Ninety nine percent of these are digital color.

1. Subjects staring into the camera, motionless, emotionless, with a simple pale background. They say nothing, unexpressive, muted figures. They are relatively attractive. Usually the figures are young and thin; maybe they could be reject models from an ad agency.

2. Another look is the domestic scene, in color, nicely lit, lots of light, vacuous and generic. Usually the environment is upper middle class, comfortable, and suburban.

3. Then, there is the landscape. Color pleasing, horizontal, frontal, and somewhat rural with fragments of human bits as commentary. There are hundreds of these.

Here is a sample of number 1.

This replaces the masters. This satisfies the buyers. This pushes no boundaries. Ay, Ay, Ay.

After nearly 200 years of a rich and fascinating history, Photography is challenged at its core.

 What has been the direct capture of light onto a surface is now referred to as “analog,” that signifying, a light ray recorded or used in its original form.

In digital technology, the analog ray is sampled at some interval, and then turned into numbers that are stored in the digital device. 

Many see these two distinct forms of making images as mutually exclusive. One should, some think, replace one with the other, the old with the new.  “Move on,” they say, “look to the future. Dump analog, make images more easily without the mess, fuss, and icky cleanup.”

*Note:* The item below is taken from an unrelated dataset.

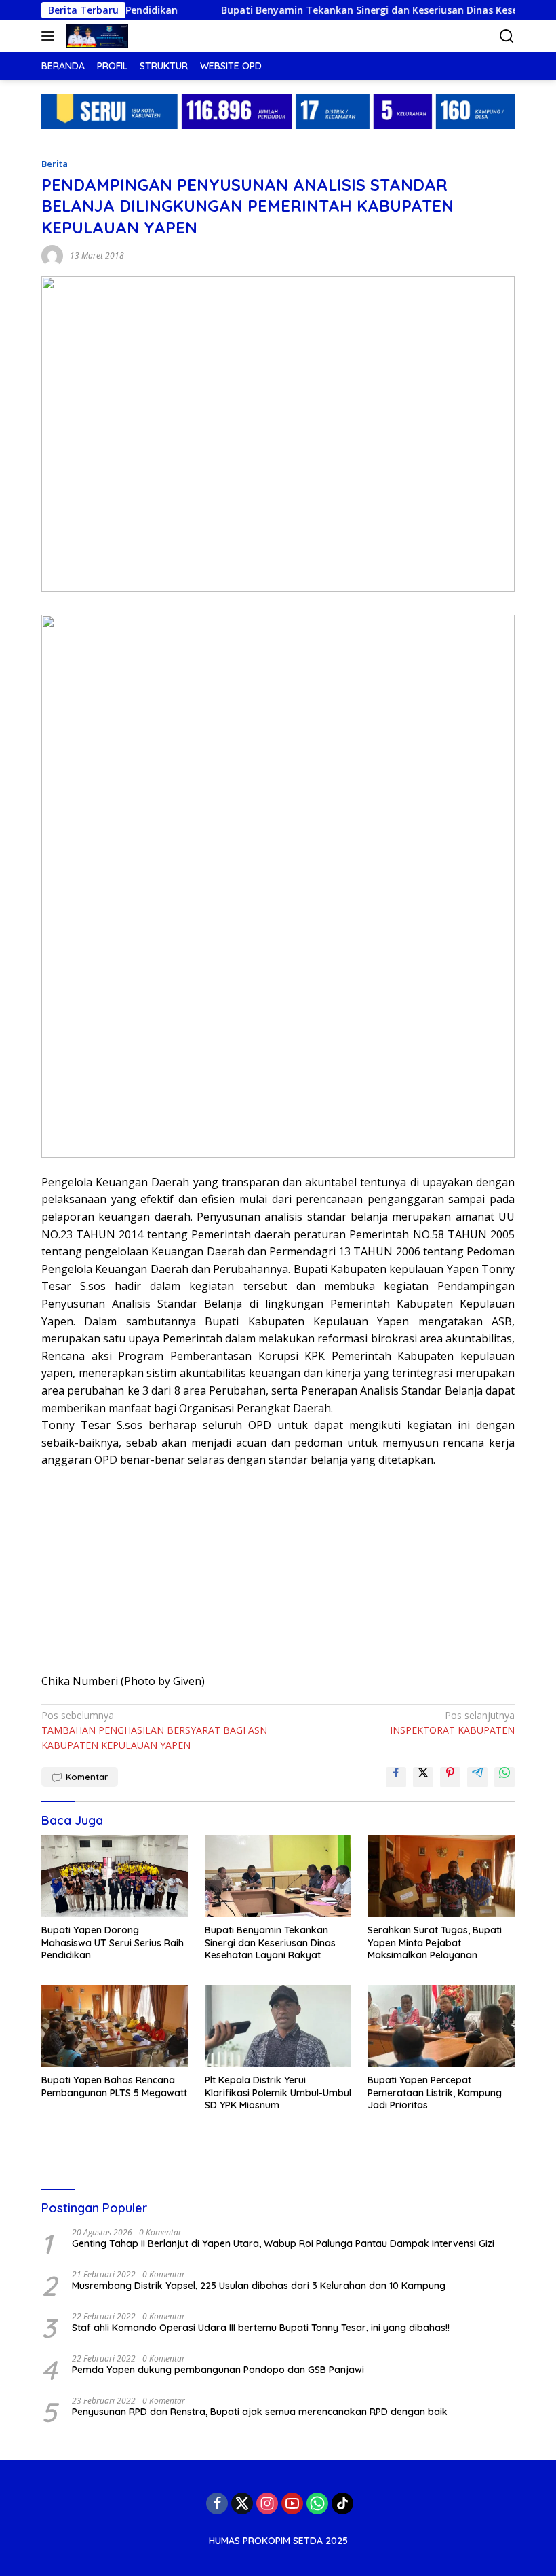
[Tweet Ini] (423, 1777)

 I am not one of those individuals.

Photography, and the teaching of it, needs to be inclusive. My argument would be the same for any medium. Because of invention of the Wacom tablet, the pencil did not go into hiding. Because of the eBook, the book did not disappear. Because of calculators, one still must know how to add, subtract, multiply, and divide.

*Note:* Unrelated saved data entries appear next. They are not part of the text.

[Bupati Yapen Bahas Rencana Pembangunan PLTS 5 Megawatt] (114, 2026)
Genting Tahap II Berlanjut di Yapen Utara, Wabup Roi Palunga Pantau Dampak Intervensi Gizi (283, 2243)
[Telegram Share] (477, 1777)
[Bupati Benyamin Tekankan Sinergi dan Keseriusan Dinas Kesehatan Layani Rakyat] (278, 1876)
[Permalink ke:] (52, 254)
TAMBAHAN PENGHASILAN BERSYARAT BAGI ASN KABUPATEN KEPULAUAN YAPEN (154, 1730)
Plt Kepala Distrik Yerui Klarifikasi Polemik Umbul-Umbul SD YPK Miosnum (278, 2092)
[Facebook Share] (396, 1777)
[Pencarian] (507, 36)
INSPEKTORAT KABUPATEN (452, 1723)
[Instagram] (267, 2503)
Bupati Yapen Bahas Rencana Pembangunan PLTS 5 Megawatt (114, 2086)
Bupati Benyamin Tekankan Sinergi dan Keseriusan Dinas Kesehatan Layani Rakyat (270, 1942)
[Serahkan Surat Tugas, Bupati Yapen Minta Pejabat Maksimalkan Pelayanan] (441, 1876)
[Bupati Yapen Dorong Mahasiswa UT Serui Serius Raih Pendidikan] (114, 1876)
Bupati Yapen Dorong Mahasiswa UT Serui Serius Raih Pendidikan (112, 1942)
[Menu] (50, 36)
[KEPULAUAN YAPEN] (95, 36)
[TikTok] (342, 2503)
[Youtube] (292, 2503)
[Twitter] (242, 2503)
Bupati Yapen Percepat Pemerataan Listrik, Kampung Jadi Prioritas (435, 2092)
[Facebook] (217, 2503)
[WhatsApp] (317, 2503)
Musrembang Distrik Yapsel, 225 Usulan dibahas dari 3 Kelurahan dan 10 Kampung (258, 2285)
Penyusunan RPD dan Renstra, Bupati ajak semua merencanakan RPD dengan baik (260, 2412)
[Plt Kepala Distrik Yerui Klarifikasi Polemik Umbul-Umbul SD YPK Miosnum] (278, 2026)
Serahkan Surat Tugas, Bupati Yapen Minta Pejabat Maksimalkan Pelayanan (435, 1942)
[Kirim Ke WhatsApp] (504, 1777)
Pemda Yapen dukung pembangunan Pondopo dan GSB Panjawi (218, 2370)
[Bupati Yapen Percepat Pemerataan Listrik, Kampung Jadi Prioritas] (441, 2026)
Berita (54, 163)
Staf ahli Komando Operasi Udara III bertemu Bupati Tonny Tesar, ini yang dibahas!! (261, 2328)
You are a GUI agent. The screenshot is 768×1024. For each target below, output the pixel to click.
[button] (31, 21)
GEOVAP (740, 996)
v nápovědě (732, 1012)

Reliance on computer data, storage, and dissemination of fact, is sketchy. How can one trust what is sampled? Over time, computer usage will create stiff knees and large behinds. My students, new to photo, engaged with the computer screen for hours on end, have no clue. Photographers who once had to make physical images can leave them on their smart cards and post to Facebook, Instagram, Tumblr or whatever, with no challenge to the image as art, with no object ever produced.

In educational institutions, there is the need to justify the continued teaching of direct photography, the original magic of the capture of light and made into image. Forget history, forget science, forget understanding the beginnings of our medium.

Has there ever been a time when you knew something would go sour? I remember thinking NAFTA was a disaster for our country but most fellow liberals thought I was totally misguided.  The rush to dump direct photography is misguided and will be no less than calamitous.